These functions find the text on the subject we want and then tries to find similar keywords to it.

In [None]:


def find_text(input): 
  '''  
  Finds text related to input that can be used for
  keyword extraction. This function attempts to clean
  up the relevant text.
  '''
  knowledge_graph_df = get_knowledge_graph_df(input)
  if len(knowledge_graph_df) == 0:
    print("nothing found using knowledge graph, trying wiki")
    text = wiki_autosuggest(input)
  else:
    urlList = collect_urls(knowledge_graph_df)
    url_wiki = get_wiki_links(urlList)
    if len(url_wiki) >= 1:
      keep = min(len(url_wiki), 3)
      url_wiki = url_wiki[0:keep]
      text = get_wiki_text(url_wiki)
    else: 
      #Use the knowledge graph categories to find wikipedia url
      print(" No wiki urls: 1st pass")
      category = classify_input(knowledge_graph_df)
      search_input = tailored_search(category, input)
      print(f"Searching for urls with input {search_input}")
      urlList = collect_urls(get_knowledge_graph_df(search_input))
      url_wiki = get_wiki_links(urlList)
      if len(url_wiki) >= 1:
        keep = min(len(url_wiki), 3)
        url_wiki = url_wiki[0:keep]
        text = get_wiki_text(url_wiki)
      else:
        print(" No wiki urls: 2nd pass")
        text = wiki_autosuggest(input)
  
  #Text Cleaning
  text = re.sub(r"\'", '', text) #Get rid of \'
  text = re.sub(r"\\xa0...", '', text) #Get rid of \\xa0...
  text = re.sub(r"\\n", ' ', text) #Get rid of \\n
  text = re.sub(r"\\u200e", ' ', text) #Get rid of \\u200e
  text = re.sub(r"[\"\'\“\”\[\]\)\(\•\▽\❖\†]+", '', text)
  text = re.sub(r"logo", '', text)
  text = re.sub(r"[Vv]iew \d+ more rows", '', text) #Get rid of [Vv]iew \d+ more rows
  text = re.sub(r"\d+ hours ago", '', text)
  text = re.sub(r"[-·—,.;:@#?!$+-]+", ' ', text) 
  text = re.sub(r"U S ", "US ", text)

  text = ' '.join(text.split()) #Single spacing

  return text


def keyword_extract(text, ngram_size):
  '''Extract keywords/phrases of ngram_size using YAKE'''
  #Initialise extractor
  kw_extractor = yake.KeywordExtractor()
  language = "en"
  max_ngram_size = ngram_size
  deduplication_threshold = 0.3
  numOfKeywords = 100
  custom_kw_extractor = yake.KeywordExtractor(lan=language, 
                                              n=max_ngram_size, 
                                              dedupLim=deduplication_threshold, 
                                              top=numOfKeywords, features=None)
  
  #Run extractor on text and get out words/phrases
  yake_output = custom_kw_extractor.extract_keywords(text)
  words, scores = zip(*yake_output)
  words = list(words)
  scores = list(scores)
  words = [re.sub(r"[,.;@#?!$]+", ' ', i) for i in words]
  return(words,scores)



## Filtering our keywords

We check there are no repeats in our candidate keywords.

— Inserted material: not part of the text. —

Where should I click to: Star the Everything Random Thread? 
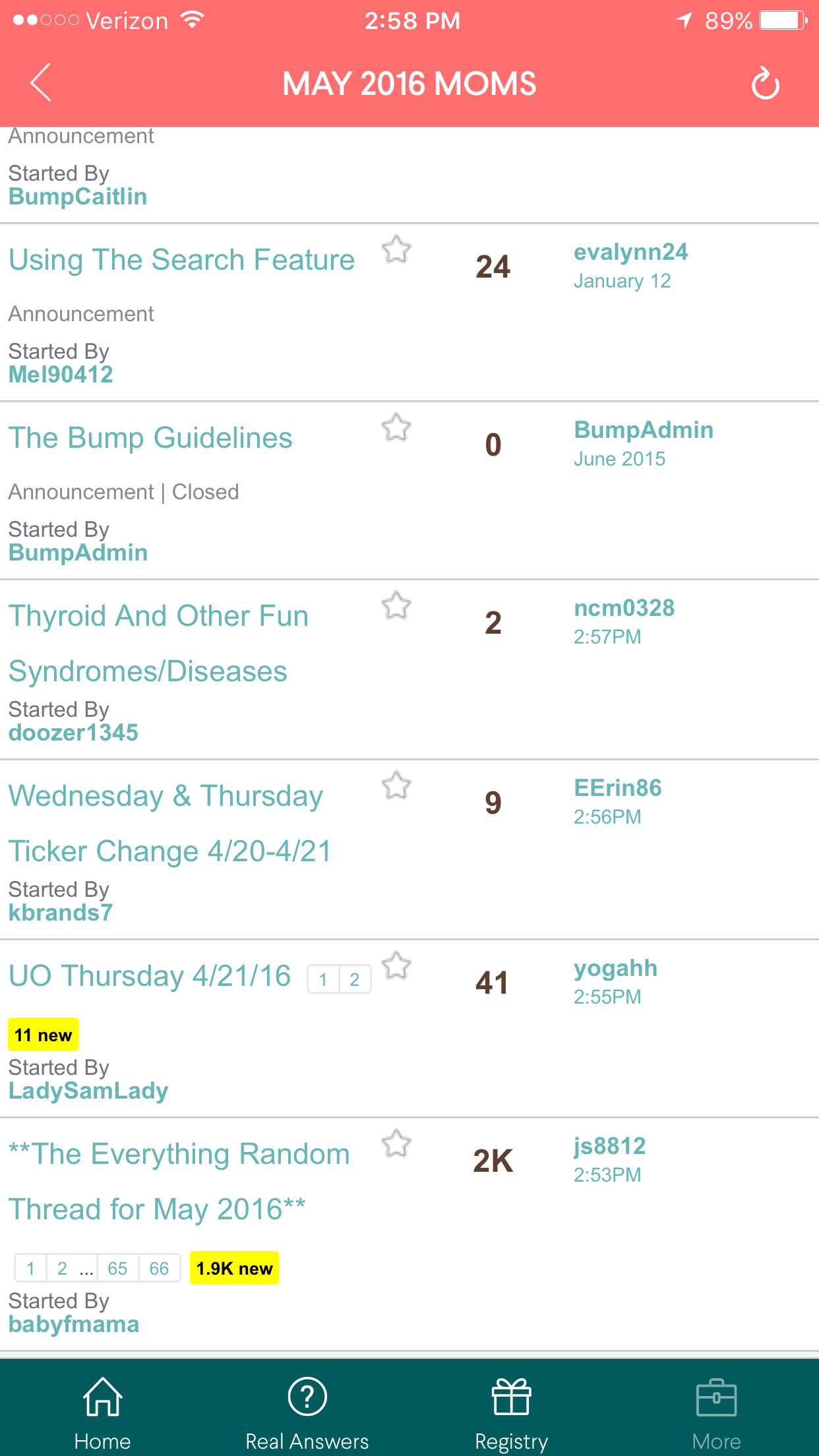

We also want to select keywords which are proper nouns - these are the words we are mostly likely able to generate questions from in the next stage of this project.

In [None]:

def answer_keyword_compare(keywords_list, input_words):
  '''Remove candidate keywords that contain input words'''

  keywords_list = [x for x in keywords_list if not any(i in input_words for i in x.split())]
  return keywords_list

def remove_non_noun_full_keywords(keywords_list):
  '''
  Only retain keywords/keyphrases that are proper nouns.
  '''
  pos = nltk.pos_tag(keywords_list)
  new_keyword_list = []
  for ii in np.arange(0,len(pos),1):
    if pos[ii][1]=='NNP':
      new_keyword_list.append(pos[ii][0])
    if pos[ii][1]=='NNPS':
      new_keyword_list.append(pos[ii][0])
  return new_keyword_list

def select_keywords(words2):
  '''
  Selects the keywords/phrases to use for question generation. Ensures that 
  keyword phrases do not overlap each other.
  '''
  words3 = []
  words3.append(words2[0])
  del words2[0]
  for i in range(len(words2)):
    #If at any point, we only have 4 candidate keywords left, use them all
    if len(words2) + len(words3) <= 4:
      words3 = words3 + words2
      break
    test_words = words2[0].lower().split()
    singles = [singularize(plural) for plural in test_words]
    plurals1 = [pluralize(single) for single in singles]
    plurals2 = [ending_pluralize(single) for single in singles]
    plurals3 = [add_s_pluralize(single) for single in singles]
    test_words = list(set(test_words + singles + plurals1 + plurals2 + plurals3))
    previous_words = words3.copy()
    previous_words = [word for phrase in previous_words for word in phrase.split()]
    previous_words = [x.lower() for x in previous_words]
    if len(test_words) + len(previous_words) == len(list(set(test_words + previous_words))):
      words3.append(words2[0])
    del words2[0]
  return(words3)

## Final function

The end user at the moment only needs to use this function and calls all the other functions created to return a keyword list. In the next stage, the output of this function will act as the input for the question generation stage.

In [None]:
def linkee_keywords(input):
  """
  Main pipeline function which takes input and generates list of keywords.
  """
  answer_list = tidy_input(input)

  #Keyword extraction
  text = find_text(input)
  
  #Potentially here combine 1-gram, 2-gram, 3-gram results
  words_df = pd.DataFrame()
  words = (keyword_extract(text, 2))[0] #+ (keyword_extract(text, 1))[0] + (keyword_extract(text, 3))[0]
  scores = (keyword_extract(text, 2))[1] #+ (keyword_extract(text, 1))[1] + (keyword_extract(text, 3))[1]
  words_df['words'] = words
  words_df['scores'] = scores
  words_df.sort_values(by=['scores'],ascending=False)
  words_df = words_df[:100]

  #Cleaning up returned keywords
  words2 = answer_keyword_compare(words, answer_list)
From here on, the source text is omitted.